■ INSTRUCTIONS TO FOLLOW:
In the entries below, repeat only the lines between those holding "You are a GUI agent. The screenshot is 412×1074." and "Standings (49, 2412)", inclusive. Leave pictures out.

■ RECORD EXTRACTS:
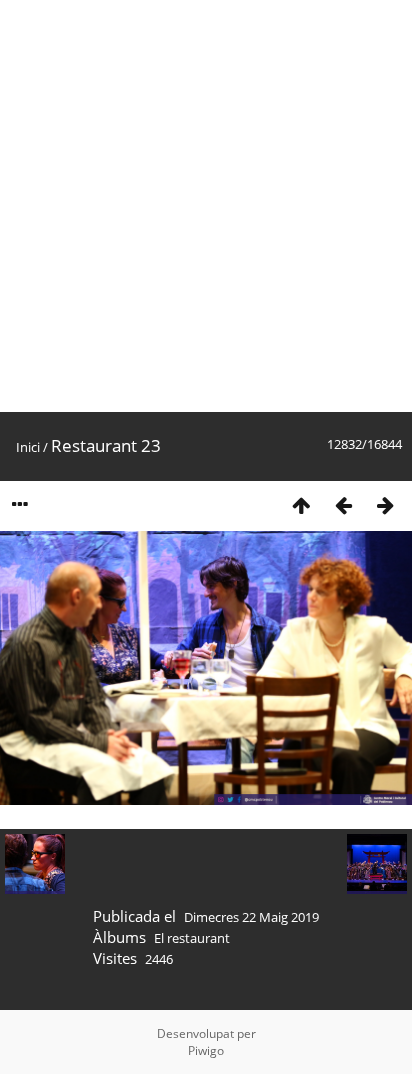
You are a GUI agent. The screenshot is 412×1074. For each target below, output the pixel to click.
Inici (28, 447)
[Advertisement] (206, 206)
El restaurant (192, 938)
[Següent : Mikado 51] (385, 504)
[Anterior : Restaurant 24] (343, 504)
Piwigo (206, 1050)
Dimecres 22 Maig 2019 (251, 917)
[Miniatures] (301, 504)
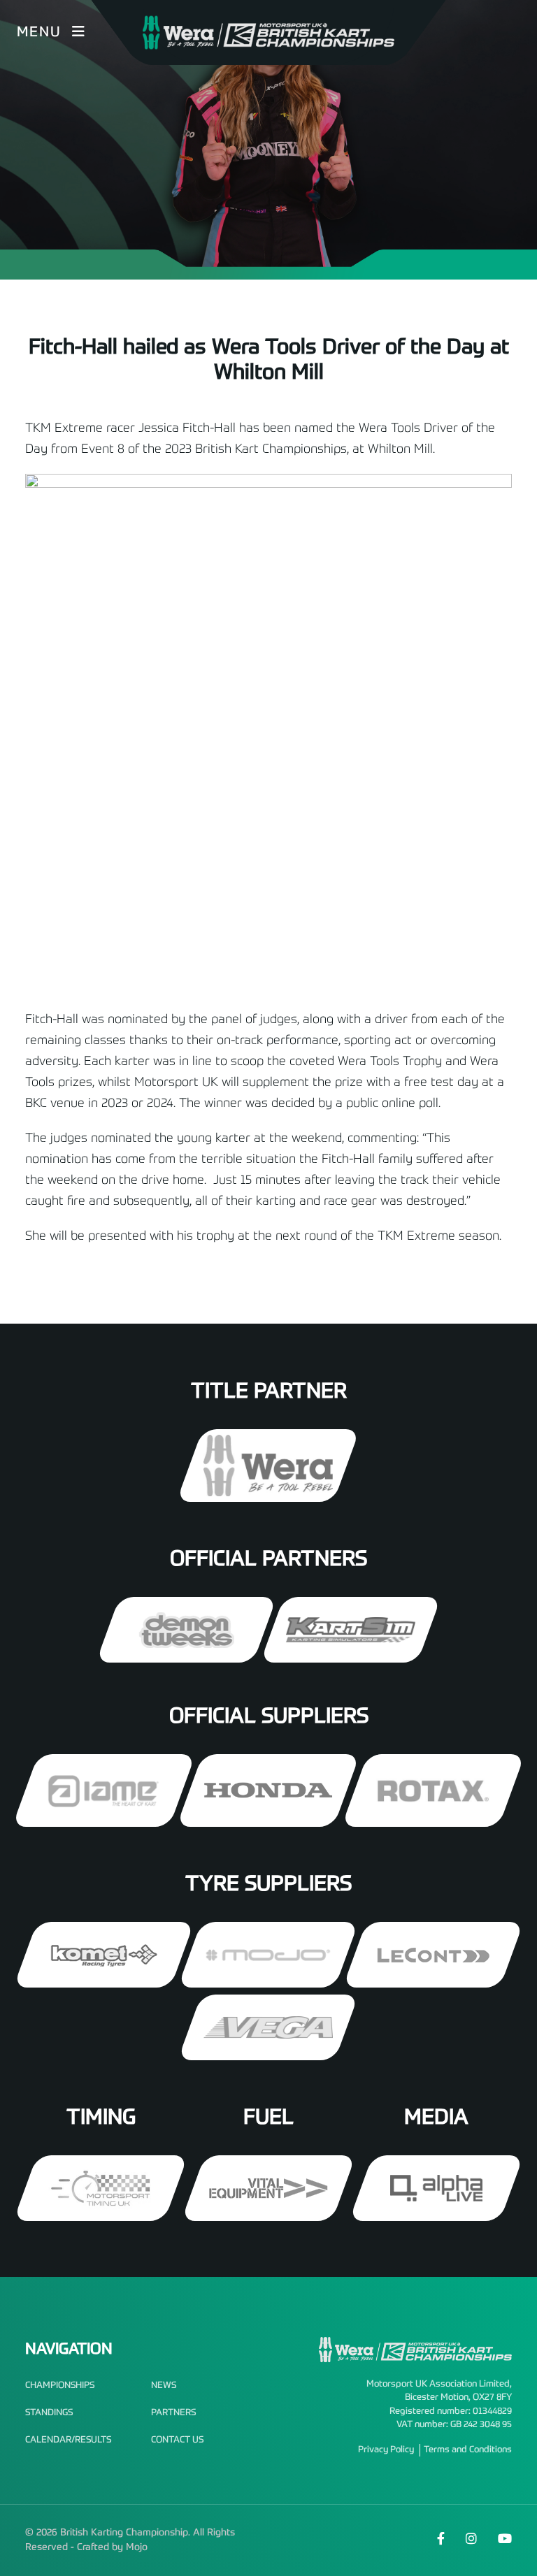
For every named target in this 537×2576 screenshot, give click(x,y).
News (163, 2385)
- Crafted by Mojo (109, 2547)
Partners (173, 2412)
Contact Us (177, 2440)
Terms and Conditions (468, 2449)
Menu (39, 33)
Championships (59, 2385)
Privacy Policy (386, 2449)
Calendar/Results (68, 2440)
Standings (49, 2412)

* * *

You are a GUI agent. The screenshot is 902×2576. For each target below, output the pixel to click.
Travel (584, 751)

■ REPLY TO THE EXERCISE:
You are a GUI agent. The screenshot is 412×1074. For each target below, output the pixel to click.
Inici (28, 447)
[Advertisement] (206, 206)
El restaurant (192, 938)
[Següent : Mikado 51] (385, 504)
[Anterior : Restaurant 24] (343, 504)
Piwigo (206, 1050)
Dimecres 22 Maig 2019 (251, 917)
[Miniatures] (301, 504)
For every named target in this 537×2576 screenshot, give click(x,y).
News (163, 2385)
- Crafted by Mojo (109, 2547)
Partners (173, 2412)
Contact Us (177, 2440)
Terms and Conditions (468, 2449)
Menu (39, 33)
Championships (59, 2385)
Privacy Policy (386, 2449)
Calendar/Results (68, 2440)
Standings (49, 2412)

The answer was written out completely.